Cap rates are different than your actual returns. You'll need to run your own pro formas based on your interest expenses and your financing terms. You'll also need cash on hand for principle payments as well that aren't technically expenses as far as tax liabilities go.

When buying real estate you also have to think about the advantages of the depreciation, appreciation and lower tax liability upon exit.

Depreciation means you can write off your full purchase price (even though the bank owns 75% of it) over time against your profit. If you pay $1MM for an asset and its depreciated on a 27.5 year schedule (standard for commercial assets) you get to write off about 4% of that purchase price, or 40k a year, in losses even though you didn't incur them. That significantly reduces your tax liability on a yearly basis. Note that when you sell down the road (unless you do a 1031 to differ the taxes further) you have to pay taxes on that depreciation.

Then theres the fact that in most markets you get to realize about 4% annual appreciation on your asset (averaged over time) based on the full purchase price even though the bank owns 75% of it. Basically your cash down if it was 25% will grow 16% a year just in equity and value just because you realize appreciation on the bank's portion too.

Its an amazing system if you can buy at the right price, cashflow, depreciate and realize appreciation later either when you refinance or sell the asset.

Add to all of this the capital gains tax when you finally do sell your asset. If you own it for more than 1 year before selling it instead of paying 35% like you do on your income you pay 15% on the gains you realized. Its insane!

This is why many house flippers hang on to the property for a year and a day before selling and rent it out in the meantime. Effectively reducing the income tax bracket from 35% for a high earner to 15% capital gains.

You also have the option to do a 1031 like kind exchange where you buy a similar asset with the profit from the previous sale and avoid taxes all together (pushing the liability further into the future).

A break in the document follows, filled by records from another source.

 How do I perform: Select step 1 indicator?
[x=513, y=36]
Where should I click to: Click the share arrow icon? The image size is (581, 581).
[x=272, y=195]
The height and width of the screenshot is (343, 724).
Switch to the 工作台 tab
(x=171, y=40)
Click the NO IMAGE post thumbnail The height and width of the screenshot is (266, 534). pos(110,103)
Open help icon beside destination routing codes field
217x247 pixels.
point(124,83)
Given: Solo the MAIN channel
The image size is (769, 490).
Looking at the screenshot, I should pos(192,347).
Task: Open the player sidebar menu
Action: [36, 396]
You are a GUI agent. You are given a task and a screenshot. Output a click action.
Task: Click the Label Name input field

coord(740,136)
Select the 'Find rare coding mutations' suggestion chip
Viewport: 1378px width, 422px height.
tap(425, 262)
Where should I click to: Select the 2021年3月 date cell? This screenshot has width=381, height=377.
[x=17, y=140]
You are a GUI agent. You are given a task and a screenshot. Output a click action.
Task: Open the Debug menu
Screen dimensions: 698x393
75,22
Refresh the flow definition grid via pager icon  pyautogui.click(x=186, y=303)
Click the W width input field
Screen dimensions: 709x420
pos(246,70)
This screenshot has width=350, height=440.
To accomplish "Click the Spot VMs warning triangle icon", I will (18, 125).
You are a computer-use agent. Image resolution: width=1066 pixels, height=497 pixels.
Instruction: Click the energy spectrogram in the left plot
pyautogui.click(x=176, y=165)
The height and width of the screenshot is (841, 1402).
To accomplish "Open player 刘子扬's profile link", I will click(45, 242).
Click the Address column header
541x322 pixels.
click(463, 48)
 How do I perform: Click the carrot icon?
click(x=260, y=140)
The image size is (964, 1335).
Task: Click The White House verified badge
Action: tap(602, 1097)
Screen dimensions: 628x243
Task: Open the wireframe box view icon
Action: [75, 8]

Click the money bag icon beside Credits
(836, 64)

This entire system is why real estate should be the end goal of all of us and why the American wealthy just keep getting richer and richer and richer.

Anyway that’s the end of the rant. I’ll keep you all posted on how it all shakes out!
 
@mariusk You can only raise rents if the market allows it. It’s not owner driven.

Banks won’t lend 75% on commercial assets since the GFC.

You’d be lucky to get 50%.
 
@kc3angel Surprised this is the top comment.

I have had lenders also quote 75%. It depends on the CAP rate because the property has to clear 1.2-1.3x expenses to be funded. In low CAP areas that forces the equity portion higher is that why you made the comment you did?

Unless you know that these lenders have been lying to us.
 
@kc3angel I buy property in areas that I'm confident I can raise rents. Its not as risky when your income is spread among 1000+ tenants in a portfolio like that.

Regarding the loan we definitely have multiple banks coming in at 75%.
 
@mariusk Great. We are doing a townhouse development but the rezoning is killing us. Cities cry about high house prices then take their sweet time approving new housing.

Residential real estate in the major cities is a mess right now and going to get way worse. What NY just did is insane.

I have to hang on a few more years until I can switch 100% away from residential, then I won't hesitate. I hate it right now. Government does everything they can to kill profits. They call it "capture". This is on an area with 0.8% vacancy rates.
 
@613jono Are you planning on selling the townhouses to make your profit? I’m seeing some signs that point towards the residential side of things not necessarily continuing to get more crazy, especially in our cities.

For what it’s worth (not much) here are some of my concerns. Would love your thoughts!
 
@mariusk 8.5 % Cap Rate. That is a helluva cap rate. I wouldn't want to sell that but I guess you have a plan for bigger things with the cashflow. Thanks for sharing your story here.